EXTRACT ▸
⁂

# Dewy Ok ADBA show ,And Nationals!



## Rudy4747

Hey all, my ADBA club will be hosting a show in April in Dewy Ok. Starts with a weight pull friday night that way we can get in three pulls. We will also be have four conformation shows. Judges list reads in order; Michael Looney a (new judge but a man the grew up with bulldog), Elaine Dodge, then Pat Bristow, And Beth Hart.

We have also just been informed that our show site will be hosting this years ADBSI nationals so any one thinking bout coming to nats should go ahead and make this trip in the spring too  best way to know where your dog needs to be for nationals...


----------



## MSK

Well looks like my Missouri trip may be shot to heck so might try and swing this one.


----------



## Rudy4747

Haha That sound fine with me. We put on a pretty smooth show and our club so has been doing so for thirty years. We had nats in 2010. Hope you can make it should be fun. free camping on the site if that helps and we have showers (not the best but...) if that helps with any expenses.


----------



## MSK

No camping for me LOL! I don't dig camping alone as a female. Expenses not an issue its babysitting for the 2 year old LOL. I can't handle dogs and watch him at the same time. Plus its really only 4 hours round trip more on me not much really.


----------



## MSK

Not to mention I probably won't have Louie's UKC paperwork back to rush it through ADBA before the show. I have Akiliya but, shes not quite in shape for a show. So yea think I was jumping the gun on Missouri anyways.


----------



## Rudy4747

Shoot we bring our babysitter lol. But she gets to show a dog too...


----------



## American_Pit13

When is Nationals?


----------



## Rudy4747

Sep 28 and 29!


----------



## MSK

Well I just relooked at my schedule lol. Athens, TN UKC show is same weekend as this depending on Akiliya and if shes show ready I may just take Louie to the UKC show since its a large one may CH him out in one weekend if he does well.


----------



## Firehazard

I am a bulldogger  graduated right off #1 Bulldogger Rd....  Best of Luck you all, I so would like to go, Im going to have to find a good source of transportation for cross country driving..................... Looks like SO much Fun!!!


----------



## ThaLadyPit

Oh how exciting! I would love to be able to say for sure that I'll be there for Nats but no guarantees this early on. I've never been to Ok and there's several of our members here that reside there that I would love to meet. Will have to wait and see how the year goes. Gotta get Ices ready no matter what, but I'll keep y'all updated.

⁂

CHALLENGE 1 ▸
From the entries, turn the lines beginning at the line that has "The image size is (930, 1288)." and ending after the line that has "Action: point(870,1250)" into a JSON list of strings, one per line, with blank lines left out. Leave out the pictures.

DATA PROVIDED ▸

⁂

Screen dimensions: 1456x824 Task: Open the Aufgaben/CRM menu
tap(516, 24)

⁂

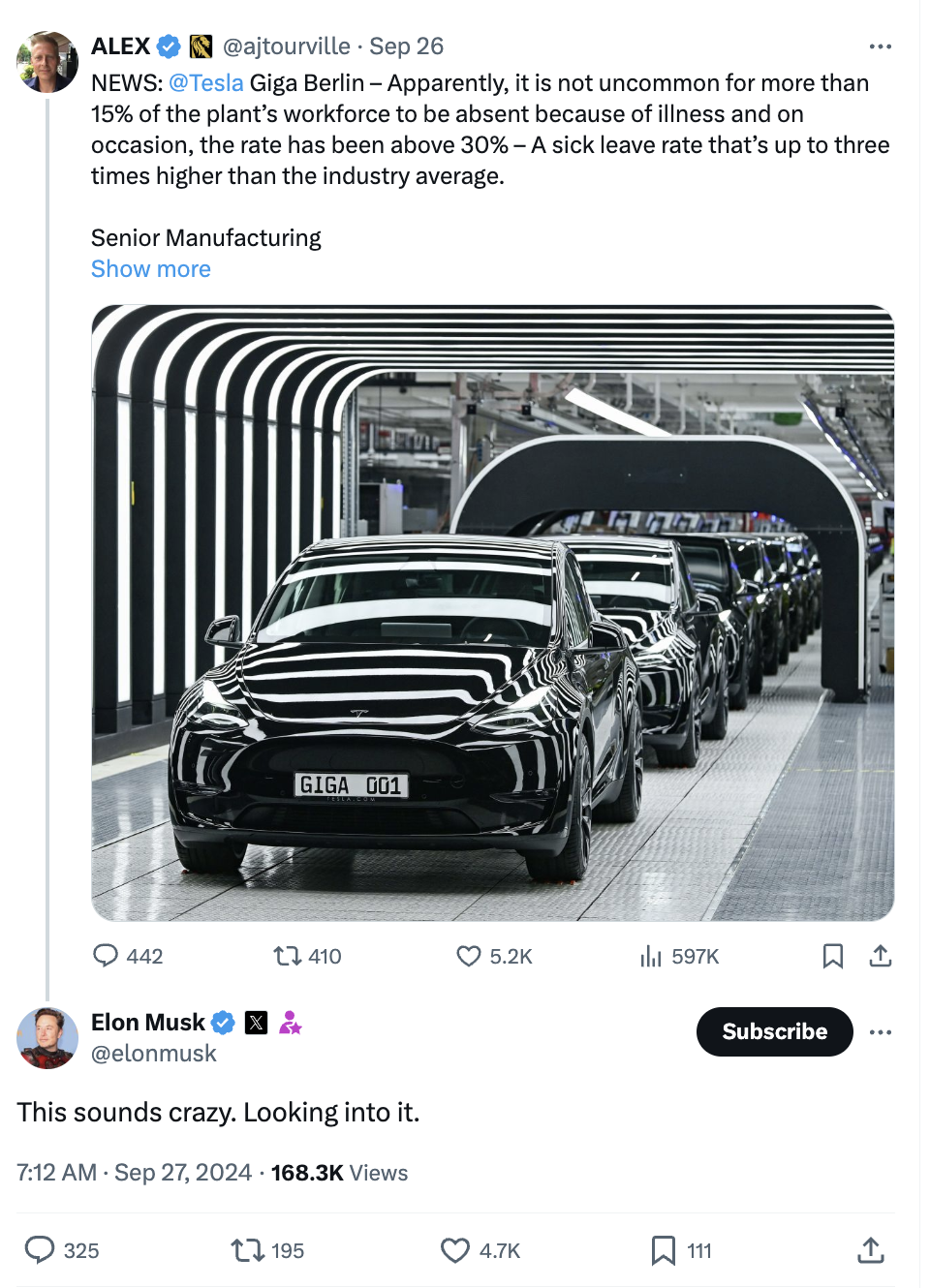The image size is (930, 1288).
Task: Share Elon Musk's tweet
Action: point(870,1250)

⁂

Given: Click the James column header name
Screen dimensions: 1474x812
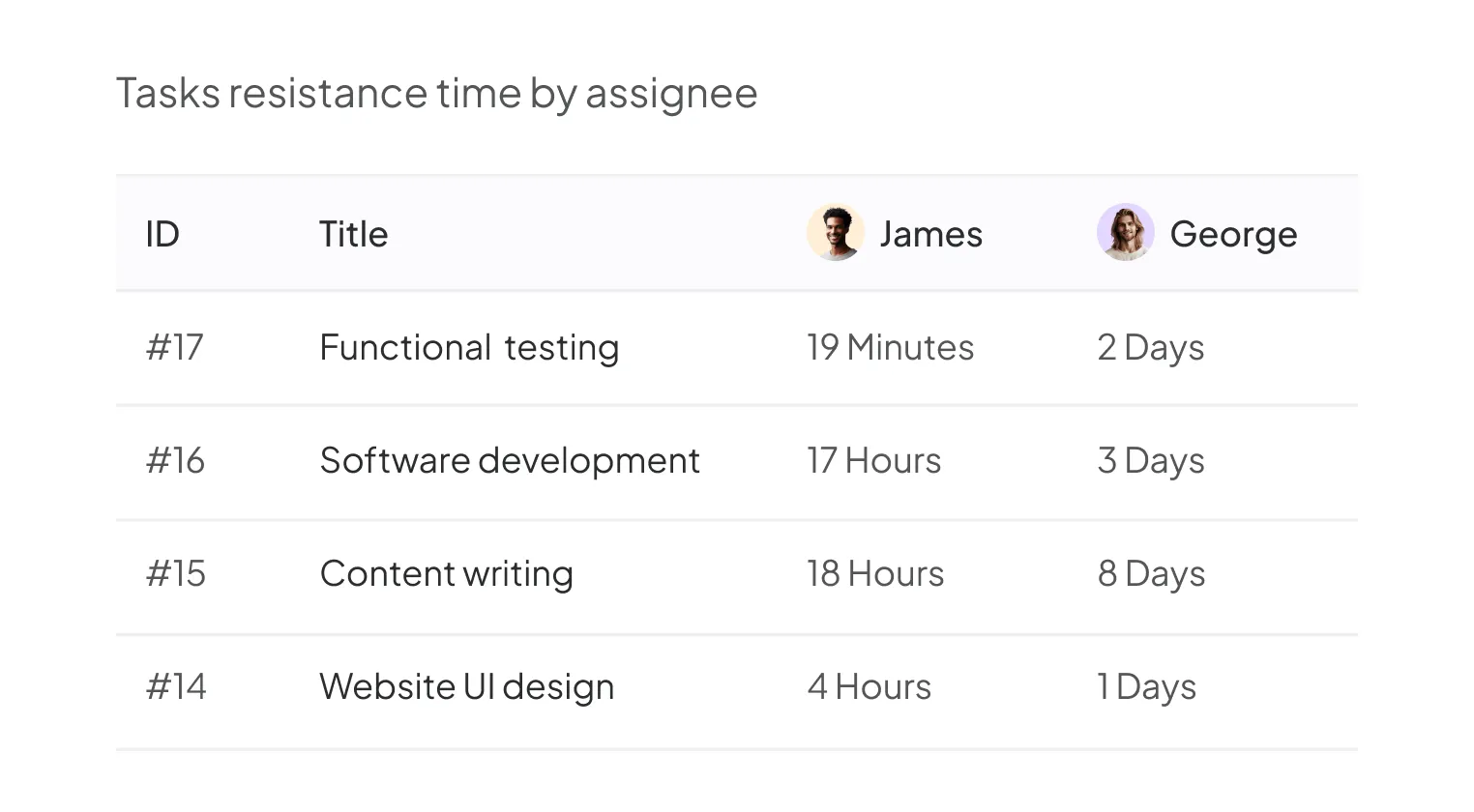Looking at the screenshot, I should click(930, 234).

⁂

CHALLENGE 2 ▸
Rewrite the paragraph in the show thread that opens with "Hey all, my ADBA club" as a short bulleted list, keeping its main facts.

EXPECTED OUTPUT 1 ▸
[
  "The image size is (930, 1288).",
  "Task: Share Elon Musk's tweet",
  "Action: point(870,1250)"
]

EXPECTED OUTPUT 2 ▸
- The poster's ADBA club is hosting a show in April in Dewy, Ok.
- It begins with a weight pull on Friday night so that three pulls can fit in.
- There will be four conformation shows.
- Judges, in order: Michael Looney (a new judge who grew up with bulldogs), Elaine Dodge, Pat Bristow, and Beth Hart.